Она завела игру. Дразнит, намекает, что видео с камер наблюдения сохранились. А это видео мне точно пригодится. Я еще не знаю зачем, но я должна его достать.

— Вам бы с мальчиками из охраны переговорить, — консьержка вздыхает, — до меня-то лишь слухи долетели. Может, про видео и придумали. Знаете, мужики тоже любят сплетни распускать.

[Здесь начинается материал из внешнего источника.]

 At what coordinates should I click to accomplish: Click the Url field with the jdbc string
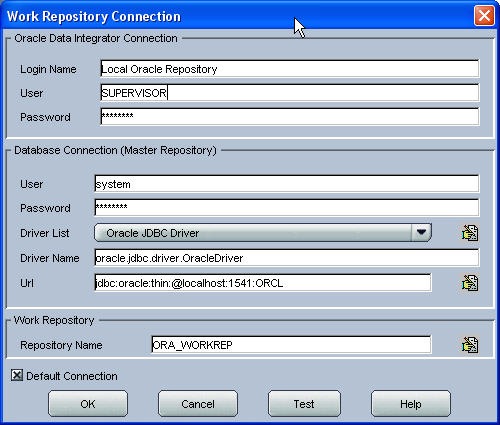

Она поворачивается, покачивая широкими бедрами, и медленно шагает обратно за стойку, намекая, что я могу идти в гости к Божене. Она отпускает меня с миром, но я все же увидела в ее глазах праздное любопытство: "Интересно, на что способна эта глупая жена?"

— А где можно охрану найти? — голос звучит ровнее, чем я ожидала.

— На цокольном этаже. Направо от грузового лифта, — облокачивается о стойку и задумчиво поправляет диффузор с тонкими черным палочками. — Вот как… Я лишь диффузор для этих богачей.

И куда мне?

К Божене или к охранникам?

7. 7

— Паша, а ты что-то рано, — слышу кокетливый голосок за дверью.
Смеется.
Щелкают ключи в замочной скважине, а мое сердце вторит сильными ударами каждому повороту замка.
Я хочу сбежать, но я останусь.
Дверь распахивается:
— Ты так по мне соскучился, да? Но у тебя же есть ключи…
Смех резко обрывается, ведь на пороге стоит не Паша, а я, его жена.
Божена испуганно замирает, широко распахнув глаза.
Какие у нее длинные и густые ресницы.
— Ой… — сипит она и хочет в испуге закрыть дверь, но я машинально выставляю ногу вперед и острым носком туфли останавливаю тяжелое железное полотно.
Боль пронзает пальцы, но я даже не моргаю.
— Здравствуй, Божена, — говорю так сладко, что сама чувствую, как сахарная глазурь словно обволакивает каждое слово. — Можно войти?
— Я… не ждала… я… — крепко сжимает ручку двери.
Правда, красивая. Короткая и тоненькая ночнушка с кружевом по подолу подчеркивает аппетитные изгибы ее сочного тела и полную грудь.
Значит, моего Пашу потянуло на сладких булочек с большими коровьими глазами?
А я же — сушеная вобла с кожей-пергаментом, и на мне ночнушки из шелка с кружевом не так соблазнительно струятся.